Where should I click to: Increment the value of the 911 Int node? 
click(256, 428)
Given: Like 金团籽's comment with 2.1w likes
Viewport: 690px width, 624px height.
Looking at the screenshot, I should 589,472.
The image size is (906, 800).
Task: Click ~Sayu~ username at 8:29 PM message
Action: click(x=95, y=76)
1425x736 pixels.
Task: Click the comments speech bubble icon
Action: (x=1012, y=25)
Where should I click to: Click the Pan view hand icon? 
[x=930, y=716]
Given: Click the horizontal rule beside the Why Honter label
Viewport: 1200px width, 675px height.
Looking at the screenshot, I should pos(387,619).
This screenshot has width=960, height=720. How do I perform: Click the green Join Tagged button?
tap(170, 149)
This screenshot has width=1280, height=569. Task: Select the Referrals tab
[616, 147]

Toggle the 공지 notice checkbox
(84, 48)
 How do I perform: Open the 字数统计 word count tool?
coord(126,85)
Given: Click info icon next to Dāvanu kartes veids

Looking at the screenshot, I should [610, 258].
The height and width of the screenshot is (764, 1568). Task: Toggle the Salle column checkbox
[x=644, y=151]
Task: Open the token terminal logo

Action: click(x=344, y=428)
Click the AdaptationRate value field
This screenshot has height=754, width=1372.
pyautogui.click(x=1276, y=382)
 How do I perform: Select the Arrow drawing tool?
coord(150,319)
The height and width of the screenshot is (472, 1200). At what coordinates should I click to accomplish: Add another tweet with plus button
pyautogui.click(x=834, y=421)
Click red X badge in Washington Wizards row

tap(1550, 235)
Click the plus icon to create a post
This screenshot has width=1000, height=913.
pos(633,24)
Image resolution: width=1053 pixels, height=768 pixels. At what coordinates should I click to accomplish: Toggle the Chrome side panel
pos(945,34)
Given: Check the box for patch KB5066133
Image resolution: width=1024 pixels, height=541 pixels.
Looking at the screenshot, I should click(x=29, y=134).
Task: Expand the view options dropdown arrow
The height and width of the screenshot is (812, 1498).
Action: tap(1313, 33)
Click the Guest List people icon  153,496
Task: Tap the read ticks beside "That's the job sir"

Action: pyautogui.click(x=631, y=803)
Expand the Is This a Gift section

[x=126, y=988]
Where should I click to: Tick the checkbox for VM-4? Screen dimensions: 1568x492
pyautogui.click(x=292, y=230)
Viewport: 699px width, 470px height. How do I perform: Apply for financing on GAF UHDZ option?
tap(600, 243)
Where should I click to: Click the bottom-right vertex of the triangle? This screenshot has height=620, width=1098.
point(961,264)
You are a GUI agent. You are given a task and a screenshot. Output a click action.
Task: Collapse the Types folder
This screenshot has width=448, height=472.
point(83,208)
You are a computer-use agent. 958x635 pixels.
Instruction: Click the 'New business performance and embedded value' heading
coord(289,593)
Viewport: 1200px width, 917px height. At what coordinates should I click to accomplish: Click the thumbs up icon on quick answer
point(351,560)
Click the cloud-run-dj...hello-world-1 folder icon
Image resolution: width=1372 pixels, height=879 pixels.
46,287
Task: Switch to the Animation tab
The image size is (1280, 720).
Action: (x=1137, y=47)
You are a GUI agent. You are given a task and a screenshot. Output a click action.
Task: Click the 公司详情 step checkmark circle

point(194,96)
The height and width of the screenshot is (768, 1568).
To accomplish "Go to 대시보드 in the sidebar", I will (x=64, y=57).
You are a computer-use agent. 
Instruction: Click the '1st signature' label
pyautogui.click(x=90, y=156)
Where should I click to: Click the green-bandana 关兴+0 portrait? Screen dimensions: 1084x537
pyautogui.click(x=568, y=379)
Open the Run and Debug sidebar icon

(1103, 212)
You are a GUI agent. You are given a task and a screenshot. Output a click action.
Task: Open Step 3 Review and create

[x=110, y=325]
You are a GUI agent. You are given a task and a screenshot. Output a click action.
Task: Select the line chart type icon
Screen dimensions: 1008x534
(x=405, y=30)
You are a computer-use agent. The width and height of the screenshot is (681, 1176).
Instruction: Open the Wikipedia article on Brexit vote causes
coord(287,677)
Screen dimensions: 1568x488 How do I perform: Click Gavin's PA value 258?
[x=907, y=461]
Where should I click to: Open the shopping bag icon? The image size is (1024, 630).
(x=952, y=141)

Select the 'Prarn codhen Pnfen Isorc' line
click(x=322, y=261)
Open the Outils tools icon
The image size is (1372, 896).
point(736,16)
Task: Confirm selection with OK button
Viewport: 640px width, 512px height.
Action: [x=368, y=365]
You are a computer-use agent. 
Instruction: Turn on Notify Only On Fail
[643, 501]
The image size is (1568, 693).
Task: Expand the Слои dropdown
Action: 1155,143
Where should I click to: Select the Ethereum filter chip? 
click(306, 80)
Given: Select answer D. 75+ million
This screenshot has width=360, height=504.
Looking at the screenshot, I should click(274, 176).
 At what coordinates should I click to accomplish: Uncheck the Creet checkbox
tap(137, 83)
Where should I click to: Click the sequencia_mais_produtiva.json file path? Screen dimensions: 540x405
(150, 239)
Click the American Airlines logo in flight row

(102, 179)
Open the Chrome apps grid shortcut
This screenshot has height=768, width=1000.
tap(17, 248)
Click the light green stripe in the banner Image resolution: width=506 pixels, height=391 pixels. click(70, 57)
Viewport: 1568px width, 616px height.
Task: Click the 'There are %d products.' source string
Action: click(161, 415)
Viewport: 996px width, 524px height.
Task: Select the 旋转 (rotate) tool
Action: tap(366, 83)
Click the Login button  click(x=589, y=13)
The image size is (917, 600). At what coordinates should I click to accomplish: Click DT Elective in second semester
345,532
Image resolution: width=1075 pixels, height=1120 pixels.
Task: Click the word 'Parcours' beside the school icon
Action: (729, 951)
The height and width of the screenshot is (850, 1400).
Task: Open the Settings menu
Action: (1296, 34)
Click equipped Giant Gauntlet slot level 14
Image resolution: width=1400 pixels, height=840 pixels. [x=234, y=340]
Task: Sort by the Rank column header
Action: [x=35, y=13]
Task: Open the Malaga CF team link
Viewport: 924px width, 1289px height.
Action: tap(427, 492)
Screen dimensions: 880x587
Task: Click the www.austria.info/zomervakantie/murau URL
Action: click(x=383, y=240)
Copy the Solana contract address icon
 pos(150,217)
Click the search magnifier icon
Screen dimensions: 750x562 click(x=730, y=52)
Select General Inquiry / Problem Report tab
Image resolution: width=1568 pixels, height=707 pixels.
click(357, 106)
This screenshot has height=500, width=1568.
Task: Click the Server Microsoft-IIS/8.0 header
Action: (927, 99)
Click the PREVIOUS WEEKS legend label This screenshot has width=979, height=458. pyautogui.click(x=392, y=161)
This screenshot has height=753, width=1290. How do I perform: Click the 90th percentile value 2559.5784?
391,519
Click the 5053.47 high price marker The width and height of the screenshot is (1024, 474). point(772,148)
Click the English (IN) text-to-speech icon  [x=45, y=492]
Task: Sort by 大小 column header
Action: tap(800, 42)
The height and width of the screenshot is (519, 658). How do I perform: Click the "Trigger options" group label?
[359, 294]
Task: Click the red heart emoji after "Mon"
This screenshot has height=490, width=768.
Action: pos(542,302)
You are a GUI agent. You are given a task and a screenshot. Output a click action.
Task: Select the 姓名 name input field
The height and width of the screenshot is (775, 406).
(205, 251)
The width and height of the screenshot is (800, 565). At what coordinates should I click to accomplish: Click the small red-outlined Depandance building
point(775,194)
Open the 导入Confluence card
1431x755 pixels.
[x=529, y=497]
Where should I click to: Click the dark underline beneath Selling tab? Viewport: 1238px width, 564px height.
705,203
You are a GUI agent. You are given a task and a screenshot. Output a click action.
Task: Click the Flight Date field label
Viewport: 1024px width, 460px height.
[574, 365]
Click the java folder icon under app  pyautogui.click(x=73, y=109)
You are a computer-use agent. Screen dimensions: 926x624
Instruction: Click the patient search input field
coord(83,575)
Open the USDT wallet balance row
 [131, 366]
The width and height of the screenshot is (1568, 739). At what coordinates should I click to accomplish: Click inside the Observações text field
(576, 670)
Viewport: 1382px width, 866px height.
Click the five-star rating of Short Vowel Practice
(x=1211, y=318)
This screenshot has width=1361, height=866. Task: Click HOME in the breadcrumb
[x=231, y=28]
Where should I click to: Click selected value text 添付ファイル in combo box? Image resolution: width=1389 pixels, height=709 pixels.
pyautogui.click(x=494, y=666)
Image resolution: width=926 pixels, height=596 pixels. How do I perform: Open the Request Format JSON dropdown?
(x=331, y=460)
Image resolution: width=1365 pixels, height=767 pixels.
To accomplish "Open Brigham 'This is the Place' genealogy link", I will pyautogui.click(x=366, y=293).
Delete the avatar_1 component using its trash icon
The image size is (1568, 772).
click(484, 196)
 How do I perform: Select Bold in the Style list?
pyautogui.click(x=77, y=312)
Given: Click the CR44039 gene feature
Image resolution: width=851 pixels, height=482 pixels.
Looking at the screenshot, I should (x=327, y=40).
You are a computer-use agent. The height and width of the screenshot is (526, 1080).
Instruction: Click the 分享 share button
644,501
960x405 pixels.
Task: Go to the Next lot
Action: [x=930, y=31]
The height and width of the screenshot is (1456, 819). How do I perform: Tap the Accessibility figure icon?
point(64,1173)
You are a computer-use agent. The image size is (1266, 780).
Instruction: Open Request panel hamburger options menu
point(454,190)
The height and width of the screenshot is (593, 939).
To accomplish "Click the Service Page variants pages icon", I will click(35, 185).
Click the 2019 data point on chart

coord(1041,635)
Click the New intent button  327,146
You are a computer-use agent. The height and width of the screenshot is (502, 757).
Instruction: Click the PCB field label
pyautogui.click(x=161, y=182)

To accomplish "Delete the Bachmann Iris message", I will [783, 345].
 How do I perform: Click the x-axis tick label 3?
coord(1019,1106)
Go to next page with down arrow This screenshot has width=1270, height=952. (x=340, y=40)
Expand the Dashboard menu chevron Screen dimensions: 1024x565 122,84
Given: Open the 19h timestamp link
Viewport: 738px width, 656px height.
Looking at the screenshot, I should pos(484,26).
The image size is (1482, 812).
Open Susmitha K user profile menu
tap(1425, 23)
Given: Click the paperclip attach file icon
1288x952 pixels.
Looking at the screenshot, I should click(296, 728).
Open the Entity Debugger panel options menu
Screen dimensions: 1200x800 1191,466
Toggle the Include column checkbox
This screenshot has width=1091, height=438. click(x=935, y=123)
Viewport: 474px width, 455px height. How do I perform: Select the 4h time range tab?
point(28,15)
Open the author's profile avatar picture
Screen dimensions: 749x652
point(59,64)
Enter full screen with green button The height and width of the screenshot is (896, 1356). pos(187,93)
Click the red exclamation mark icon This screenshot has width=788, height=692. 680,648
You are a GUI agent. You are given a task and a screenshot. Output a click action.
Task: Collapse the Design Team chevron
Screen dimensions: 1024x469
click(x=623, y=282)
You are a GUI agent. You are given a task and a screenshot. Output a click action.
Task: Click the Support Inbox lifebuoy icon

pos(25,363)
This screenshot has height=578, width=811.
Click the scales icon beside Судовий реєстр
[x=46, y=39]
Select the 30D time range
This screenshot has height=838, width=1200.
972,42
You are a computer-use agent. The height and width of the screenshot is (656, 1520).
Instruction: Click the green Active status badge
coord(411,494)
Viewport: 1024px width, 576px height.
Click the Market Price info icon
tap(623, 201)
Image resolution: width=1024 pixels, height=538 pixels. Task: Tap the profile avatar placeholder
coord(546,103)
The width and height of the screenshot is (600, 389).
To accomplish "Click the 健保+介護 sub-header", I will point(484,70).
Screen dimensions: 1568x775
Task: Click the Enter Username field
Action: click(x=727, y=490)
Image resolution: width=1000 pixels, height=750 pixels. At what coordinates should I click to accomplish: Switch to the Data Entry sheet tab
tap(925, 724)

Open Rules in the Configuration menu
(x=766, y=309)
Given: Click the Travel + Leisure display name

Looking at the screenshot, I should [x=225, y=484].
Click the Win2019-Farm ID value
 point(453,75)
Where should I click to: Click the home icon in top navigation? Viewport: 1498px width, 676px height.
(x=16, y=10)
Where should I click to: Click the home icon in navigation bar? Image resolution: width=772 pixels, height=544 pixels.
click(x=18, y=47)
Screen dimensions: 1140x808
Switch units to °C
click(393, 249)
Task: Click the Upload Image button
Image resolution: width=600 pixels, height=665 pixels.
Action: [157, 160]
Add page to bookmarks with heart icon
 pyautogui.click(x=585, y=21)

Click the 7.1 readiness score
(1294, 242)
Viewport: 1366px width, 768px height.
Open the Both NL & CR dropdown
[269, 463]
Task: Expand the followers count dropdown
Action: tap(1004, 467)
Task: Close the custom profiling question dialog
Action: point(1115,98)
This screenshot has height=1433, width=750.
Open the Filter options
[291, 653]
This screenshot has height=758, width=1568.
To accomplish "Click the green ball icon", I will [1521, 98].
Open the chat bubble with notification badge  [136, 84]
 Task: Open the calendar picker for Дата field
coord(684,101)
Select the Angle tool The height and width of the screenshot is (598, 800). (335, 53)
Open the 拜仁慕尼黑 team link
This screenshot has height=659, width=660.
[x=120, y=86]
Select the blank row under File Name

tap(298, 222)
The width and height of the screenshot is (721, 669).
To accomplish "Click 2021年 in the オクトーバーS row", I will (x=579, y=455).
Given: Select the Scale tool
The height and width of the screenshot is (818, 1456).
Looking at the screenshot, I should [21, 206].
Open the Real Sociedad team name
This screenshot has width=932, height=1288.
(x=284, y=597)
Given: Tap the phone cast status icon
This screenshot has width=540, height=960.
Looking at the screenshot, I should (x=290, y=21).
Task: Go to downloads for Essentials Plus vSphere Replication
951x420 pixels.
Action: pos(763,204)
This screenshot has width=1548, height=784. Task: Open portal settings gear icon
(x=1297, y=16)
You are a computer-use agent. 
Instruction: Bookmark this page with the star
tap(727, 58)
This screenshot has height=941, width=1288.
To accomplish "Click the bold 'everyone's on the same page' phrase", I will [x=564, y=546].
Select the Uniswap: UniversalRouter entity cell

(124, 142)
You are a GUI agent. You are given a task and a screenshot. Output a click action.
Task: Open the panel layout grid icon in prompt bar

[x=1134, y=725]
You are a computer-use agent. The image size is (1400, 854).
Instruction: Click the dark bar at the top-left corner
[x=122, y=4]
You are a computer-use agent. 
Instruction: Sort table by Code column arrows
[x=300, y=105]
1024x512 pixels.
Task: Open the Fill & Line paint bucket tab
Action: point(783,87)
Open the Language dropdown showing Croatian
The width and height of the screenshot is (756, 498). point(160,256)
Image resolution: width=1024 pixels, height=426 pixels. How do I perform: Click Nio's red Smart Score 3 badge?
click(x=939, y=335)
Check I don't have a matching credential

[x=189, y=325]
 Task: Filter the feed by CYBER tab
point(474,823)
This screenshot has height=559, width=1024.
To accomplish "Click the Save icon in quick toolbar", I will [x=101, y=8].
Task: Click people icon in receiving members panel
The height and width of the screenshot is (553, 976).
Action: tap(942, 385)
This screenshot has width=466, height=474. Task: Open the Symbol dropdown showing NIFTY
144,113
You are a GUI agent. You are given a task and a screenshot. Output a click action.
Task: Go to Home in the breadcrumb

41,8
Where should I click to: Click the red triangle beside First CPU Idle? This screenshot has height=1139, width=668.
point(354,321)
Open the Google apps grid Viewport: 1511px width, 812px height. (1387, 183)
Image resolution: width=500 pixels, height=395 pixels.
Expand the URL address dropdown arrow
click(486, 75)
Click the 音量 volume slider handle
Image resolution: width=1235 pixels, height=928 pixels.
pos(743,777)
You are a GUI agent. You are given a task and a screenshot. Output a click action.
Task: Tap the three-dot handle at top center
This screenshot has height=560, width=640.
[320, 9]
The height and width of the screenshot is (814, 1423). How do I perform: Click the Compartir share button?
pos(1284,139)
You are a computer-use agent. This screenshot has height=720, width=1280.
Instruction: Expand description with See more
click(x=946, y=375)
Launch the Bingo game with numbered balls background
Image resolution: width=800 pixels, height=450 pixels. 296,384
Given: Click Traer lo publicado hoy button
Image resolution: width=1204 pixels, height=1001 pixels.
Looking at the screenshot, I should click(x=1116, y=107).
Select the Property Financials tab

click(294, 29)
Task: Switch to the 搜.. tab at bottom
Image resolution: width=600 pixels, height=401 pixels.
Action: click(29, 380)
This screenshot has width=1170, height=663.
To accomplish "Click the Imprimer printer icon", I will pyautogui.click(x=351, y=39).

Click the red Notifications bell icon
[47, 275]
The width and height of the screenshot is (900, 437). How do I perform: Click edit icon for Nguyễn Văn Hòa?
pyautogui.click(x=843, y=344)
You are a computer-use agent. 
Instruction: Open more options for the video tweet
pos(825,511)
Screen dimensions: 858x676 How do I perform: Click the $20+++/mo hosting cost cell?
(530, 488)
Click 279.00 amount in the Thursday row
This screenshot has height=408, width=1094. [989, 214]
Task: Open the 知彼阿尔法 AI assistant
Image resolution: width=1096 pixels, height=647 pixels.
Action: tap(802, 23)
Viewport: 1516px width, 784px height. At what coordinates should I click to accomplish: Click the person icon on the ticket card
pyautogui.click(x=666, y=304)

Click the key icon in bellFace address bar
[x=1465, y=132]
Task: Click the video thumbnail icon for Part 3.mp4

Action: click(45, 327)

## Exercise:
Begin at the line above that has "This screenshot has height=559, width=1024." and stop after the line that has "Open the Google", copying each line exactly and adding nothing else.

## Response to the exercise:
This screenshot has height=559, width=1024.
To accomplish "Click the Save icon in quick toolbar", I will [x=101, y=8].
Task: Click people icon in receiving members panel
The height and width of the screenshot is (553, 976).
Action: tap(942, 385)
This screenshot has width=466, height=474. Task: Open the Symbol dropdown showing NIFTY
144,113
You are a GUI agent. You are given a task and a screenshot. Output a click action.
Task: Go to Home in the breadcrumb

41,8
Where should I click to: Click the red triangle beside First CPU Idle? This screenshot has height=1139, width=668.
point(354,321)
Open the Google apps grid Viewport: 1511px width, 812px height. (1387, 183)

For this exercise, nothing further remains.